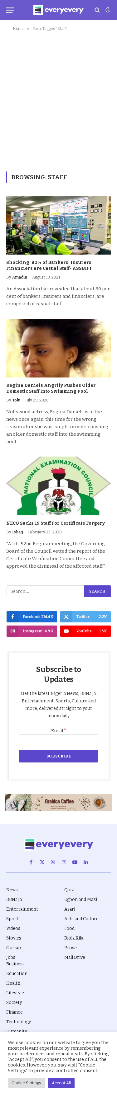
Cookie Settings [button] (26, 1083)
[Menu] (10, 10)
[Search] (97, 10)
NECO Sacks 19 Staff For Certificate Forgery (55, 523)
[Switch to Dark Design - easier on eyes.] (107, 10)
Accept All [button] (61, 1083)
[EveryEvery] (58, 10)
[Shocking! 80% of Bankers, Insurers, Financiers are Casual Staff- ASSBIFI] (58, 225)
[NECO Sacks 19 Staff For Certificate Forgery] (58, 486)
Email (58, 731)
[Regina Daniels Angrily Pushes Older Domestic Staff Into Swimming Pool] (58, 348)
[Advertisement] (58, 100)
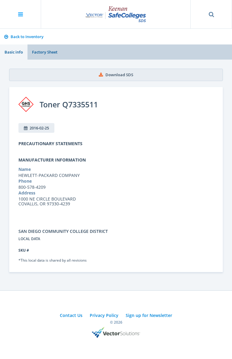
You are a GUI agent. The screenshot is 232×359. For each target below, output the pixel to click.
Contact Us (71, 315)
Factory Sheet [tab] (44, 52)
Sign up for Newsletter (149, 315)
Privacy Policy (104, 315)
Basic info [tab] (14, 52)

________________________________________

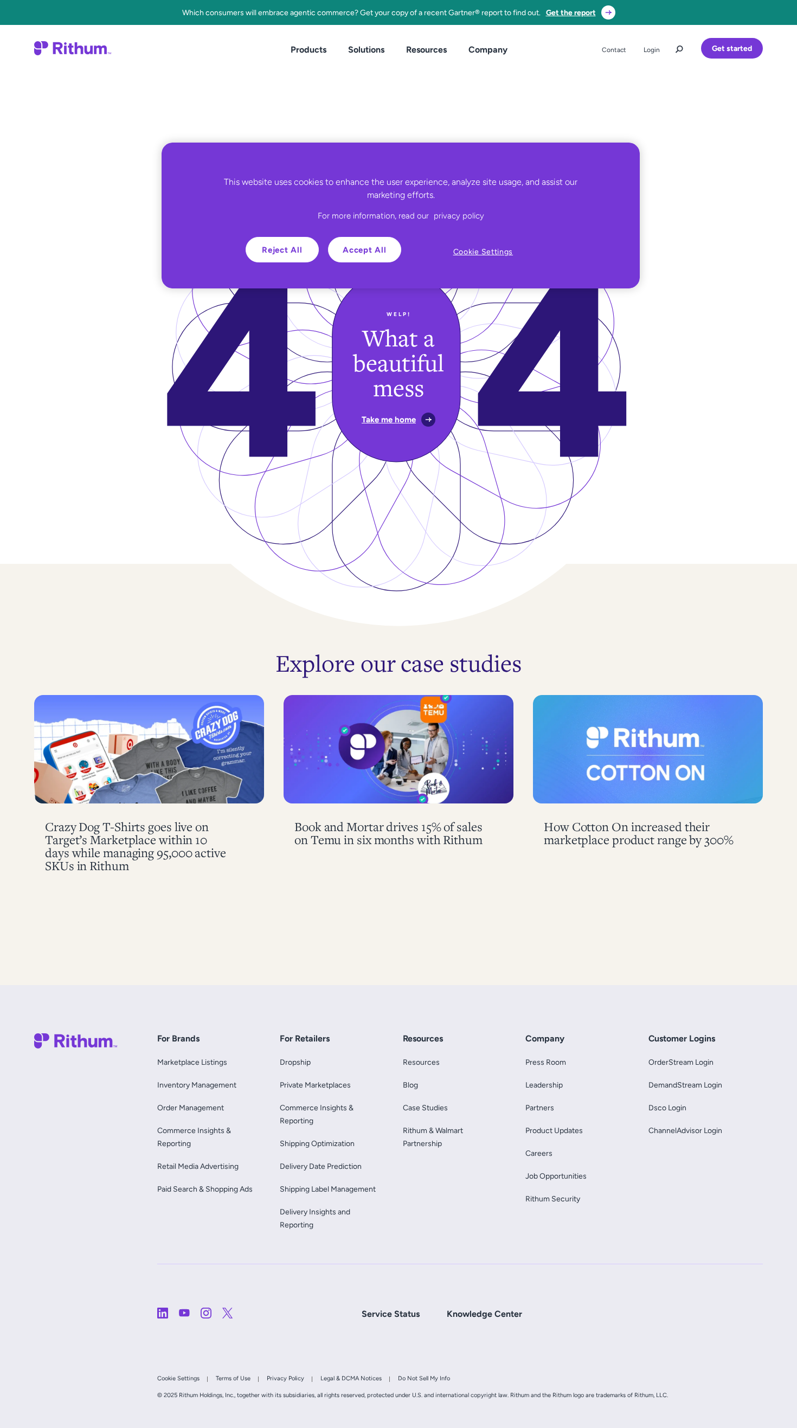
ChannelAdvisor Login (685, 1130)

________________________________________

WHAT THIS TASK INVOLVES | Swap every "Staff" for "Workers" in the material from the line with "[Menu] (10, 10)" to the line with "Privacy Policy (104, 315)", and give only those lines, otherwise unchanged and without the pictures.

TASK RESPONSE |
[Menu] (10, 10)
[Search] (97, 10)
NECO Sacks 19 Workers For Certificate Forgery (55, 523)
[Switch to Dark Design - easier on eyes.] (107, 10)
Accept All [button] (61, 1083)
[EveryEvery] (58, 10)
[Shocking! 80% of Bankers, Insurers, Financiers are Casual Workers- ASSBIFI] (58, 225)
[NECO Sacks 19 Workers For Certificate Forgery] (58, 486)
Email (58, 731)
[Regina Daniels Angrily Pushes Older Domestic Workers Into Swimming Pool] (58, 348)
[Advertisement] (58, 100)
You are a GUI agent. The screenshot is 232×359. For each target below, output the pixel to click.
Contact Us (71, 315)
Factory Sheet [tab] (44, 52)
Sign up for Newsletter (149, 315)
Privacy Policy (104, 315)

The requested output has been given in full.